Background
Recently, how to structuralize electronic medical records (EMRs) has attracted considerable attention from researchers. Extracting clinical concepts from EMRs is a critical part of EMR structuralization. The performance of clinical concept extraction will directly affect the performance of the downstream tasks related to EMR structuralization. We propose a new modeling method based on candidate window classification, which is different from mainstream sequence labeling models, to improves the performance of clinical concept extraction tasks under strict standards by considering the overall semantics of the token sequence instead of the semantics of each token. We call this model as slide window model.
Method
In this paper, we comprehensively study the performance of the slide window model in clinical concept extraction tasks.
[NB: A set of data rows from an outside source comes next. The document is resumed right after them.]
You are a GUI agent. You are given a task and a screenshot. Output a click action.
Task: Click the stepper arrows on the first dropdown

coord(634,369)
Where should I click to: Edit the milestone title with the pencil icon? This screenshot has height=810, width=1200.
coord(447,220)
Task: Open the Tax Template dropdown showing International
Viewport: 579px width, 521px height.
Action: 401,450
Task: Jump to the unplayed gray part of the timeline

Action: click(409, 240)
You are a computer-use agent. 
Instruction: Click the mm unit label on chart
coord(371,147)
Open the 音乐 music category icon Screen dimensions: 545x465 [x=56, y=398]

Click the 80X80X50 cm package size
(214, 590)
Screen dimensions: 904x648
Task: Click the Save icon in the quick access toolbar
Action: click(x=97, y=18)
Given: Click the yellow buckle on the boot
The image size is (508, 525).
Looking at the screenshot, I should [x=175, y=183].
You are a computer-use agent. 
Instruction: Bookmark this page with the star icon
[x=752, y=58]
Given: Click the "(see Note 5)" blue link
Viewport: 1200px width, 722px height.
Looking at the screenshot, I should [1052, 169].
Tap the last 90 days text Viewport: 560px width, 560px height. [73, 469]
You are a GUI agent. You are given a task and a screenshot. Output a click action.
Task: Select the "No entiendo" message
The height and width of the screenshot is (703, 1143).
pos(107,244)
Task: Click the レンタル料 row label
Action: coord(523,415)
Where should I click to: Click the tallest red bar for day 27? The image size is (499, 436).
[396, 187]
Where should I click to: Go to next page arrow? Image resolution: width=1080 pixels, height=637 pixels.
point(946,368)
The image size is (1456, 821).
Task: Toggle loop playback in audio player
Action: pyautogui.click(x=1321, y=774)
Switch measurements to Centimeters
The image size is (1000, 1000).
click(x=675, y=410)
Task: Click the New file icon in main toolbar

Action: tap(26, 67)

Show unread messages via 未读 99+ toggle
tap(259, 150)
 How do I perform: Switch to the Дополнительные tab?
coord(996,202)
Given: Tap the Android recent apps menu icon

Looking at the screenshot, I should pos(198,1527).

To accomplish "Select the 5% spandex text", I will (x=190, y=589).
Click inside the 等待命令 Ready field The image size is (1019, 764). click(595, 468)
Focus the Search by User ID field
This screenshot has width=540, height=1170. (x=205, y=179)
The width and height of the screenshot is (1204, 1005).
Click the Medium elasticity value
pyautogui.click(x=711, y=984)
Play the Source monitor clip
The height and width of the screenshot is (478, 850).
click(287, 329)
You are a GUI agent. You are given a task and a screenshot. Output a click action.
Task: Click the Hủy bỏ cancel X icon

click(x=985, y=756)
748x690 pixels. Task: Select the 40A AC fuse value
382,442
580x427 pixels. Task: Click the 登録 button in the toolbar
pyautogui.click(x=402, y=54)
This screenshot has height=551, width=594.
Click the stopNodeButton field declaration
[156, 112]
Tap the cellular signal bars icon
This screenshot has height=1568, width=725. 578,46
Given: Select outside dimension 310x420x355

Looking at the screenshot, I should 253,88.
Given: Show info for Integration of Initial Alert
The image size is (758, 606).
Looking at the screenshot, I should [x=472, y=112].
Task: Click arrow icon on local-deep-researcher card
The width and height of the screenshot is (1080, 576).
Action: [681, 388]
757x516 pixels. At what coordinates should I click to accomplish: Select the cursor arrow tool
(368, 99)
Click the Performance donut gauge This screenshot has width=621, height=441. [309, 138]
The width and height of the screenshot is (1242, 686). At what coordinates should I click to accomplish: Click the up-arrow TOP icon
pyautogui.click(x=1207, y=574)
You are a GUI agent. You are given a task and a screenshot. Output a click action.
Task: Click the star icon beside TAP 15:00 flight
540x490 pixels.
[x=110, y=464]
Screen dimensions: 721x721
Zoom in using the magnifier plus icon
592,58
We model the clinical concept extraction task as the task of classifying each candidate window, which was extracted by the slide window. The proposed model mainly consists of four parts. First, the pre-trained language model is used to generate the context-sensitive token representation. Second, a convolutional neural network (CNN) is used to generate all representation vector of the candidate windows in the sentence. Third, every candidate window is classified by a Softmax classifier to obtain concept type probability distribution. Finally, the knapsack algorithm is used as a post-process to maximize the sum of disjoint clinical concepts scores and filter the clinical concepts.
Results
Experiments show that the slide window model achieves the best micro-average F1 score(81.22%) on the corpora of the 2012 i2b2 NLP challenges and achieves 89.25% F1 score on the 2010 i2b2 NLP challenges under the strict standard. Furthermore, the performance of our approach is always better than the BiLSTM-CRF model and softmax classifier with the same pre-trained language model.
Conclusions
The slide window model shows a new modeling method for solving clinical concept extraction tasks. It models clinical concept extraction as a problem for classifying candidate windows and extracts clinical concepts by considering the semantics of the entire candidate window. Experiments show that this method of considering the overall semantics of the candidate window can improve the performance of clinical concept extraction tasks under strict standards.